(Some records)

──────────

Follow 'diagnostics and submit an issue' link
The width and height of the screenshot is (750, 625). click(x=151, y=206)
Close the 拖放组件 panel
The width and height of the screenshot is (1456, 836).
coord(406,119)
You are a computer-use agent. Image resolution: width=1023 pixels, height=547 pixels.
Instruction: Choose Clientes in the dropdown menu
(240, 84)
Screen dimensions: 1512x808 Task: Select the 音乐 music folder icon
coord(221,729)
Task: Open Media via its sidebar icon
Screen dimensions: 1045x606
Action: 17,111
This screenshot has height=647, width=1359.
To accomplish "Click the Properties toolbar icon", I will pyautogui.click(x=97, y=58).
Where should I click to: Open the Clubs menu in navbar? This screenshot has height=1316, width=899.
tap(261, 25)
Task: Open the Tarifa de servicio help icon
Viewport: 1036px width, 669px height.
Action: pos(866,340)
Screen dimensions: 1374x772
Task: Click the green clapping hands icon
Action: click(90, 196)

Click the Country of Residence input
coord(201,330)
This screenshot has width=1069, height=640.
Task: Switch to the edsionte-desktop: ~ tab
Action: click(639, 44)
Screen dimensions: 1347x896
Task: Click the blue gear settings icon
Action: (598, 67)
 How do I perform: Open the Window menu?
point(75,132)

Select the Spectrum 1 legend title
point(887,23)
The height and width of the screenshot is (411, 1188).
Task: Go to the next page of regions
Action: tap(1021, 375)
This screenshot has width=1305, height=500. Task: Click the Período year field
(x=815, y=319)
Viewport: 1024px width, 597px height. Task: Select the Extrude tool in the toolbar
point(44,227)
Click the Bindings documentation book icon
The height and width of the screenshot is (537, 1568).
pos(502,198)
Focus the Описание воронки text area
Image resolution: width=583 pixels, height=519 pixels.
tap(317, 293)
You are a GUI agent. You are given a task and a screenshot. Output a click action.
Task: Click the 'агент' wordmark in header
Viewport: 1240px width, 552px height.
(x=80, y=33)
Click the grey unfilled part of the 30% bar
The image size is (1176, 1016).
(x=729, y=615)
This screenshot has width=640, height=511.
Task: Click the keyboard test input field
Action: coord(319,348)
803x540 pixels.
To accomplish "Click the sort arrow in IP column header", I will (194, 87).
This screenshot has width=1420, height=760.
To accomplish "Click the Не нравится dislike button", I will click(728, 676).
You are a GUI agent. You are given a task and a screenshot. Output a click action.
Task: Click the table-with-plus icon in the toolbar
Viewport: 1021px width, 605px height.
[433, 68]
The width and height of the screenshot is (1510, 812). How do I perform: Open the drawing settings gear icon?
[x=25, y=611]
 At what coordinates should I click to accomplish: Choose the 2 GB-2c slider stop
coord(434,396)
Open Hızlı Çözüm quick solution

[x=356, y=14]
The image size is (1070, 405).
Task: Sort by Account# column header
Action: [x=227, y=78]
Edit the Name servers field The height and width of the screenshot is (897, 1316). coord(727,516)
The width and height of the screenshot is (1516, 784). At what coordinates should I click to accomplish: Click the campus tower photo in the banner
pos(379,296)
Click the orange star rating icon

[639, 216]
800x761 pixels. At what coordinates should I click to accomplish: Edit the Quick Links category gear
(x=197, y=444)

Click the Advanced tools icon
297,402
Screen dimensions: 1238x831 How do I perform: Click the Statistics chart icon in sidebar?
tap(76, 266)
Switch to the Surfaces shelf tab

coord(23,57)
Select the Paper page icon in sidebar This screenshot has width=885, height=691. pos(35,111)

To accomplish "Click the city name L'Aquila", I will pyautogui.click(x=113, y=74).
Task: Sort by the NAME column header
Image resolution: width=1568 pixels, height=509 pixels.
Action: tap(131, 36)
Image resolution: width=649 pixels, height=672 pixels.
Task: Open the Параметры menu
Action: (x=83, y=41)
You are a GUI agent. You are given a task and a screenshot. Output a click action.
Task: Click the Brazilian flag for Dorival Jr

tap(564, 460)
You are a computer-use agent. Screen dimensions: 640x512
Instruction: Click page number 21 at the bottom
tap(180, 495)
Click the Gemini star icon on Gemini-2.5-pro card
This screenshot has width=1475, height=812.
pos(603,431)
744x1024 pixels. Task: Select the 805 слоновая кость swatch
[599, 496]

──────────

Instructions to follow: Rewrite these items as a JSON list of strings, one string per line, skipping blank lines.

Answer:
[
  "Follow 'diagnostics and submit an issue' link",
  "The width and height of the screenshot is (750, 625). click(x=151, y=206)",
  "Close the 拖放组件 panel",
  "The width and height of the screenshot is (1456, 836).",
  "coord(406,119)",
  "You are a computer-use agent. Image resolution: width=1023 pixels, height=547 pixels.",
  "Instruction: Choose Clientes in the dropdown menu",
  "(240, 84)",
  "Screen dimensions: 1512x808 Task: Select the 音乐 music folder icon",
  "coord(221,729)",
  "Task: Open Media via its sidebar icon",
  "Screen dimensions: 1045x606",
  "Action: 17,111",
  "This screenshot has height=647, width=1359.",
  "To accomplish \"Click the Properties toolbar icon\", I will pyautogui.click(x=97, y=58).",
  "Where should I click to: Open the Clubs menu in navbar? This screenshot has height=1316, width=899.",
  "tap(261, 25)",
  "Task: Open the Tarifa de servicio help icon",
  "Viewport: 1036px width, 669px height.",
  "Action: pos(866,340)",
  "Screen dimensions: 1374x772",
  "Task: Click the green clapping hands icon",
  "Action: click(90, 196)",
  "Click the Country of Residence input",
  "coord(201,330)",
  "This screenshot has width=1069, height=640.",
  "Task: Switch to the edsionte-desktop: ~ tab",
  "Action: click(639, 44)",
  "Screen dimensions: 1347x896",
  "Task: Click the blue gear settings icon",
  "Action: (598, 67)",
  " How do I perform: Open the Window menu?",
  "point(75,132)",
  "Select the Spectrum 1 legend title",
  "point(887,23)",
  "The height and width of the screenshot is (411, 1188).",
  "Task: Go to the next page of regions",
  "Action: tap(1021, 375)",
  "This screenshot has width=1305, height=500. Task: Click the Período year field",
  "(x=815, y=319)",
  "Viewport: 1024px width, 597px height. Task: Select the Extrude tool in the toolbar",
  "point(44,227)",
  "Click the Bindings documentation book icon",
  "The height and width of the screenshot is (537, 1568).",
  "pos(502,198)",
  "Focus the Описание воронки text area",
  "Image resolution: width=583 pixels, height=519 pixels.",
  "tap(317, 293)",
  "You are a GUI agent. You are given a task and a screenshot. Output a click action.",
  "Task: Click the 'агент' wordmark in header",
  "Viewport: 1240px width, 552px height.",
  "(x=80, y=33)",
  "Click the grey unfilled part of the 30% bar",
  "The image size is (1176, 1016).",
  "(x=729, y=615)",
  "This screenshot has width=640, height=511.",
  "Task: Click the keyboard test input field",
  "Action: coord(319,348)",
  "803x540 pixels.",
  "To accomplish \"Click the sort arrow in IP column header\", I will (194, 87).",
  "This screenshot has width=1420, height=760.",
  "To accomplish \"Click the Не нравится dislike button\", I will click(728, 676).",
  "You are a GUI agent. You are given a task and a screenshot. Output a click action.",
  "Task: Click the table-with-plus icon in the toolbar",
  "Viewport: 1021px width, 605px height.",
  "[433, 68]",
  "The width and height of the screenshot is (1510, 812). How do I perform: Open the drawing settings gear icon?",
  "[x=25, y=611]",
  " At what coordinates should I click to accomplish: Choose the 2 GB-2c slider stop",
  "coord(434,396)",
  "Open Hızlı Çözüm quick solution",
  "[x=356, y=14]",
  "The image size is (1070, 405).",
  "Task: Sort by Account# column header",
  "Action: [x=227, y=78]",
  "Edit the Name servers field The height and width of the screenshot is (897, 1316). coord(727,516)",
  "The width and height of the screenshot is (1516, 784). At what coordinates should I click to accomplish: Click the campus tower photo in the banner",
  "pos(379,296)",
  "Click the orange star rating icon",
  "[639, 216]",
  "800x761 pixels. At what coordinates should I click to accomplish: Edit the Quick Links category gear",
  "(x=197, y=444)",
  "Click the Advanced tools icon",
  "297,402",
  "Screen dimensions: 1238x831 How do I perform: Click the Statistics chart icon in sidebar?",
  "tap(76, 266)",
  "Switch to the Surfaces shelf tab",
  "coord(23,57)",
  "Select the Paper page icon in sidebar This screenshot has width=885, height=691. pos(35,111)",
  "To accomplish \"Click the city name L'Aquila\", I will pyautogui.click(x=113, y=74).",
  "Task: Sort by the NAME column header",
  "Image resolution: width=1568 pixels, height=509 pixels.",
  "Action: tap(131, 36)",
  "Image resolution: width=649 pixels, height=672 pixels.",
  "Task: Open the Параметры menu",
  "Action: (x=83, y=41)",
  "You are a GUI agent. You are given a task and a screenshot. Output a click action.",
  "Task: Click the Brazilian flag for Dorival Jr",
  "tap(564, 460)",
  "You are a computer-use agent. Screen dimensions: 640x512",
  "Instruction: Click page number 21 at the bottom",
  "tap(180, 495)",
  "Click the Gemini star icon on Gemini-2.5-pro card",
  "This screenshot has width=1475, height=812.",
  "pos(603,431)",
  "744x1024 pixels. Task: Select the 805 слоновая кость swatch",
  "[599, 496]"
]